— WORK INSTRUCTION —
Every line from the one containing "Select the Black primary color link" to the end of the listing below should be transcribed exactly, and no line outside that span should appear.

— DATA EXTRACTS —
━━━━━━━━━━
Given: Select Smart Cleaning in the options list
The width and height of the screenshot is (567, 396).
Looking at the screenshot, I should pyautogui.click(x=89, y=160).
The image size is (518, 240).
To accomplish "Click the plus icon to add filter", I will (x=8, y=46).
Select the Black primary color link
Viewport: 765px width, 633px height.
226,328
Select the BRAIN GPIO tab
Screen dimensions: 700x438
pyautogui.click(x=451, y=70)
━━━━━━━━━━
— ANSWER TO THIS TASK —
Select the Black primary color link
Viewport: 765px width, 633px height.
226,328
Select the BRAIN GPIO tab
Screen dimensions: 700x438
pyautogui.click(x=451, y=70)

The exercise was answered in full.